Erst auf der 8 kommt erstmals ungewollt Farbe aufs Scoreboard. Am mit 211 Metern durchaus langen Par 3 gelingt das Up & Down nicht, was den ersten Schlagverlust zur Folge hat. Auch nach dem Turn muss er auf der 11 recht rasch ein Bogey notieren. An einem schwierigen Eröffnungstag und bei generell eher höher angesiedelten Scores ist dies aber noch kein Beinbruch, vor allem da er es versteht, sein Spiel danach schnell wieder zu konsolidieren.

So gelingt zwar auch im Anschluss noch kein Birdie, mit Pars macht Lukas Nemecz auf Mauritius aber am Donnerstag nichts falsch und hält sich so wacker in der Mitte des Feldes.
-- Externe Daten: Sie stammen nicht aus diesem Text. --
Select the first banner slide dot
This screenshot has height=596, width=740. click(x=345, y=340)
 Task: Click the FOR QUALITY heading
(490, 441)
Erst auf der 18 hat er dann sogar erstmalig Grund zu jubeln, nachdem ihm das abschließende Par 5 doch noch einen roten Eintrag spendiert. Mit der 73 (+1) eröffnet der European Tour Rookie insgesamt solide und wird die zweite Runde von Rang 36 aus in Angriff nehmen.
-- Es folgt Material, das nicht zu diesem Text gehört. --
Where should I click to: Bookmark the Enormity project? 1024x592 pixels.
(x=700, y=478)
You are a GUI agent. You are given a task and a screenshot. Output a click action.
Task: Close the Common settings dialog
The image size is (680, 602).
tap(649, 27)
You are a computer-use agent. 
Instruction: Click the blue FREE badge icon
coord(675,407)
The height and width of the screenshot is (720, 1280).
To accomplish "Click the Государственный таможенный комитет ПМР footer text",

“Es ist hier unfassbar windig und dementsprechend schwer ist es nah an die Fahnen zu kommen. Ich hab wirklich super Schläge gemacht, aber leider viele Chancen nicht genützt. Teilweise braucht man hier auf 100 Meter ein 6er Eisen, dafür geht bei Rückenwind ein Eisen 7 dann gleich 200 Meter weit. Alles in allem war das ein guter Auftakt und ich freu mich jetzt mal auf morgen, da solls nämlich noch windiger werden”, beschreibt Lukas die Verhältnisse auf Mauritius und gibt augenzwinkernd einen Ausblick auf morgen.

Die Führung sichert sich Andrew Dodt. Der Australier erwischt einen super Tag und spielt sich mit der 66 (-6) unangefochten an die Spitze.